— Begin —

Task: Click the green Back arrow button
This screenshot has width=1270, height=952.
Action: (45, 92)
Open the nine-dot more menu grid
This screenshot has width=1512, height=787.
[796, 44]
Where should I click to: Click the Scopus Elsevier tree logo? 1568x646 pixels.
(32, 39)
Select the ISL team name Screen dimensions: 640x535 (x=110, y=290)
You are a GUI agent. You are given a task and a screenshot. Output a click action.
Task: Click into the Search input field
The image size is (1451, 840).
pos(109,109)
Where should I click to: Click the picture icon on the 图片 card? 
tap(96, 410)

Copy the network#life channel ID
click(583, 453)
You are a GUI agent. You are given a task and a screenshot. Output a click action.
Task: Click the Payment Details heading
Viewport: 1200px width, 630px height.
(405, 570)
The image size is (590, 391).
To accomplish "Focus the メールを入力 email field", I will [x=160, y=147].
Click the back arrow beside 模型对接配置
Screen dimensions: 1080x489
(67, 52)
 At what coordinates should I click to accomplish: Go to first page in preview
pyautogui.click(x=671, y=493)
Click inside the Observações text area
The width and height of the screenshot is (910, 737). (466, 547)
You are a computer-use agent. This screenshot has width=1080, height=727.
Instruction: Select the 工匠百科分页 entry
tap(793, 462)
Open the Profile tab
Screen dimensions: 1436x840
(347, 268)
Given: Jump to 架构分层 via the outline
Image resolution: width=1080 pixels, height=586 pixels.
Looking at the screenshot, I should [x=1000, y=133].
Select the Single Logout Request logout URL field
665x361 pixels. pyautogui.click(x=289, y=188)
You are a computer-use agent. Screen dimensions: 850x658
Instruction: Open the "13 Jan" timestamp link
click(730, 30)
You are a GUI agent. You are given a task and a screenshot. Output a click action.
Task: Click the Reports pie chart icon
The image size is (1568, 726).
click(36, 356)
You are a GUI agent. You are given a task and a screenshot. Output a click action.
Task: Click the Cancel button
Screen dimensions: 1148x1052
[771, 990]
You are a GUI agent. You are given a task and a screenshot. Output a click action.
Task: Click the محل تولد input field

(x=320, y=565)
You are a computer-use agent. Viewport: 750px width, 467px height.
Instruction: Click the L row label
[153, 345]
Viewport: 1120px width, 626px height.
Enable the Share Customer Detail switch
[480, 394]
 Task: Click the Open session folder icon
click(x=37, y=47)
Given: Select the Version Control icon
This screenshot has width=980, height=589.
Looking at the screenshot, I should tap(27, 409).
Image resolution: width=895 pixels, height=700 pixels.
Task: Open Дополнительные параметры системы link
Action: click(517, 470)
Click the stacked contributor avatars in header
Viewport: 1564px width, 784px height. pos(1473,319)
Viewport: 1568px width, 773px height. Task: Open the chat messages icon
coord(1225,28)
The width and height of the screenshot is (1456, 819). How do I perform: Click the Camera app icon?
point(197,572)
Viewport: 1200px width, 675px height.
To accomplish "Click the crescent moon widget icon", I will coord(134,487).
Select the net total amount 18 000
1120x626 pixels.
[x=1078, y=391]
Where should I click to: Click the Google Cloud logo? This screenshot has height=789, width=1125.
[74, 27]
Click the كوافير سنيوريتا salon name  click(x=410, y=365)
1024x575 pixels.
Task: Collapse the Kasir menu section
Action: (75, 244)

— End —

EXERCISE DESCRIPTION: Format these lines as a numbered list, omitting any blank lines.

RESULT OF THIS EXERCISE:
1. Task: Click the green Back arrow button
2. This screenshot has width=1270, height=952.
3. Action: (45, 92)
4. Open the nine-dot more menu grid
5. This screenshot has width=1512, height=787.
6. [796, 44]
7. Where should I click to: Click the Scopus Elsevier tree logo? 1568x646 pixels.
8. (32, 39)
9. Select the ISL team name Screen dimensions: 640x535 (x=110, y=290)
10. You are a GUI agent. You are given a task and a screenshot. Output a click action.
11. Task: Click into the Search input field
12. The image size is (1451, 840).
13. pos(109,109)
14. Where should I click to: Click the picture icon on the 图片 card? 
15. tap(96, 410)
16. Copy the network#life channel ID
17. click(583, 453)
18. You are a GUI agent. You are given a task and a screenshot. Output a click action.
19. Task: Click the Payment Details heading
20. Viewport: 1200px width, 630px height.
21. (405, 570)
22. The image size is (590, 391).
23. To accomplish "Focus the メールを入力 email field", I will [x=160, y=147].
24. Click the back arrow beside 模型对接配置
25. Screen dimensions: 1080x489
26. (67, 52)
27.  At what coordinates should I click to accomplish: Go to first page in preview
28. pyautogui.click(x=671, y=493)
29. Click inside the Observações text area
30. The width and height of the screenshot is (910, 737). (466, 547)
31. You are a computer-use agent. This screenshot has width=1080, height=727.
32. Instruction: Select the 工匠百科分页 entry
33. tap(793, 462)
34. Open the Profile tab
35. Screen dimensions: 1436x840
36. (347, 268)
37. Given: Jump to 架构分层 via the outline
38. Image resolution: width=1080 pixels, height=586 pixels.
39. Looking at the screenshot, I should [x=1000, y=133].
40. Select the Single Logout Request logout URL field
41. 665x361 pixels. pyautogui.click(x=289, y=188)
42. You are a computer-use agent. Screen dimensions: 850x658
43. Instruction: Open the "13 Jan" timestamp link
44. click(730, 30)
45. You are a GUI agent. You are given a task and a screenshot. Output a click action.
46. Task: Click the Reports pie chart icon
47. The image size is (1568, 726).
48. click(36, 356)
49. You are a GUI agent. You are given a task and a screenshot. Output a click action.
50. Task: Click the Cancel button
51. Screen dimensions: 1148x1052
52. [771, 990]
53. You are a GUI agent. You are given a task and a screenshot. Output a click action.
54. Task: Click the محل تولد input field
55. (x=320, y=565)
56. You are a computer-use agent. Viewport: 750px width, 467px height.
57. Instruction: Click the L row label
58. [153, 345]
59. Viewport: 1120px width, 626px height.
60. Enable the Share Customer Detail switch
61. [480, 394]
62.  Task: Click the Open session folder icon
63. click(x=37, y=47)
64. Given: Select the Version Control icon
65. This screenshot has width=980, height=589.
66. Looking at the screenshot, I should tap(27, 409).
67. Image resolution: width=895 pixels, height=700 pixels.
68. Task: Open Дополнительные параметры системы link
69. Action: click(517, 470)
70. Click the stacked contributor avatars in header
71. Viewport: 1564px width, 784px height. pos(1473,319)
72. Viewport: 1568px width, 773px height. Task: Open the chat messages icon
73. coord(1225,28)
74. The width and height of the screenshot is (1456, 819). How do I perform: Click the Camera app icon?
75. point(197,572)
76. Viewport: 1200px width, 675px height.
77. To accomplish "Click the crescent moon widget icon", I will coord(134,487).
78. Select the net total amount 18 000
79. 1120x626 pixels.
80. [x=1078, y=391]
81. Where should I click to: Click the Google Cloud logo? This screenshot has height=789, width=1125.
82. [74, 27]
83. Click the كوافير سنيوريتا salon name  click(x=410, y=365)
84. 1024x575 pixels.
85. Task: Collapse the Kasir menu section
86. Action: (75, 244)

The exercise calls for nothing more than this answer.